▶ **HOW TO COMPLETE THIS TASK**:
Only the lines from the one containing "Given: Click the calendar" to the end of the records belong in the output; print them exactly.

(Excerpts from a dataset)
-- -- --
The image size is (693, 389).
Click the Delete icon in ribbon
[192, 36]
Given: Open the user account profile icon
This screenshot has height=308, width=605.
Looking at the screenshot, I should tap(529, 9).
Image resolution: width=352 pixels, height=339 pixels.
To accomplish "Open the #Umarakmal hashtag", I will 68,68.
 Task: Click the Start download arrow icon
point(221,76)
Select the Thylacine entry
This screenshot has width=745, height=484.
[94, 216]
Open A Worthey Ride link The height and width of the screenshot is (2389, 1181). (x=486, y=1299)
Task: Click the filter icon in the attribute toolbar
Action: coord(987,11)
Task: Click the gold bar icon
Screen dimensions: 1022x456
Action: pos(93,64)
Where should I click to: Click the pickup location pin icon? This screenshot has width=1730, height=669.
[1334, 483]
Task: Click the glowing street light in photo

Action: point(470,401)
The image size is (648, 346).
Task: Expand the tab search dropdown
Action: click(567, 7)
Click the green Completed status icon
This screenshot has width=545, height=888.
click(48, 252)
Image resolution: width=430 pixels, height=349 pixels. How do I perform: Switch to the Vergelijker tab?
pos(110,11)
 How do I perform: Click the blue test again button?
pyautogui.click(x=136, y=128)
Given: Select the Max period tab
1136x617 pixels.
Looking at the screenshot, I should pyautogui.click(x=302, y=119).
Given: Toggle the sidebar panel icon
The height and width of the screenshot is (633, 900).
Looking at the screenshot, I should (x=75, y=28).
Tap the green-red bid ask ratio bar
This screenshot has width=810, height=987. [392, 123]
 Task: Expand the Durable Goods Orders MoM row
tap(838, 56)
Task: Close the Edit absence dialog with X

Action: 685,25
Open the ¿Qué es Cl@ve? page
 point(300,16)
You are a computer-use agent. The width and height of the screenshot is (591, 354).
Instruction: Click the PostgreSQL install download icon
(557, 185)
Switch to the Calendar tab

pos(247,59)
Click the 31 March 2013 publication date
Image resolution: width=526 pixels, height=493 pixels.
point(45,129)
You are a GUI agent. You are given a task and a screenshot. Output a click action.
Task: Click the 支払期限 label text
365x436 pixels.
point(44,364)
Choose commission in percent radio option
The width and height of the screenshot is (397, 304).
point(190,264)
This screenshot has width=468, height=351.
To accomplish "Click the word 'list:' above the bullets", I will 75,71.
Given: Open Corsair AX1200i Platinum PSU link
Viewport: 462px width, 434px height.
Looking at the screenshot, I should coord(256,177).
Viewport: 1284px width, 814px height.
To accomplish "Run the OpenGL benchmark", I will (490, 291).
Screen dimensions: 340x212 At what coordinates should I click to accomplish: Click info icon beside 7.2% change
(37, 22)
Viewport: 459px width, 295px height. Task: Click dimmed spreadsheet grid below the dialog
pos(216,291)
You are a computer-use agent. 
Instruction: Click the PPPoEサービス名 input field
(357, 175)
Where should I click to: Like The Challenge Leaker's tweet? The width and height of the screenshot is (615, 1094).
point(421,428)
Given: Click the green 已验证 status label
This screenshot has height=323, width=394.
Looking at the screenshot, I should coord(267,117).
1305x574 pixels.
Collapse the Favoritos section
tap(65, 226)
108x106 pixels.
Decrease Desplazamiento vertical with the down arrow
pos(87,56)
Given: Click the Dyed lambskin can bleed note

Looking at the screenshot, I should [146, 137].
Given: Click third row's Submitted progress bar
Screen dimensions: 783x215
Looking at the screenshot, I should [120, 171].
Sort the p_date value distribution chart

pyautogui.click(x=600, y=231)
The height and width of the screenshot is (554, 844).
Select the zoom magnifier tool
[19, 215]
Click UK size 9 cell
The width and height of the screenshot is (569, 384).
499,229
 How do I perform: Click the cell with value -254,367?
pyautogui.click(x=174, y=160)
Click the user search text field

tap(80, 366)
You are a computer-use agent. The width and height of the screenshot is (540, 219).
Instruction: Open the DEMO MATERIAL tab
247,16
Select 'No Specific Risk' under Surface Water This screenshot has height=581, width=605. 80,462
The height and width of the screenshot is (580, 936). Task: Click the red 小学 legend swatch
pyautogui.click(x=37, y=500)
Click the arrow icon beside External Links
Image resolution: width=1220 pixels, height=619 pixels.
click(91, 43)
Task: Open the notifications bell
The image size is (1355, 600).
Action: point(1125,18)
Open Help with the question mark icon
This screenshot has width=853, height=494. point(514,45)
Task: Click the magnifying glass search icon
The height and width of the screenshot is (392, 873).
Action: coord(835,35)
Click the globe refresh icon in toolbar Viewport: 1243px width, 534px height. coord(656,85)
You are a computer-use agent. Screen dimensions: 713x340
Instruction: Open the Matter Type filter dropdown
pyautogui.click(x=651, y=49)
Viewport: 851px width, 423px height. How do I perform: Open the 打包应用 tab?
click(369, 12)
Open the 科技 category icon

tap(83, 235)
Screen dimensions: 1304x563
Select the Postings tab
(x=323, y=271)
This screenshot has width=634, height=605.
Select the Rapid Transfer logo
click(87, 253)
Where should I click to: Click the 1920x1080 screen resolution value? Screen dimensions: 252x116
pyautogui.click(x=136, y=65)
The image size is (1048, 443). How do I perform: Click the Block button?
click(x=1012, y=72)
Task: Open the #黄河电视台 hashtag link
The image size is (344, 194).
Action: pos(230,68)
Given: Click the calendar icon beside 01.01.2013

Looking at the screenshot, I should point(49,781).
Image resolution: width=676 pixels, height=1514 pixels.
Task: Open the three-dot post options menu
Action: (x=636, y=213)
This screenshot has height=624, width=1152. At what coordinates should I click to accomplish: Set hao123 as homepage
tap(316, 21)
-- -- --
▶ **WRITTEN RESPONSE**:
Given: Click the calendar icon beside 01.01.2013

Looking at the screenshot, I should point(49,781).
Image resolution: width=676 pixels, height=1514 pixels.
Task: Open the three-dot post options menu
Action: (x=636, y=213)
This screenshot has height=624, width=1152. At what coordinates should I click to accomplish: Set hao123 as homepage
tap(316, 21)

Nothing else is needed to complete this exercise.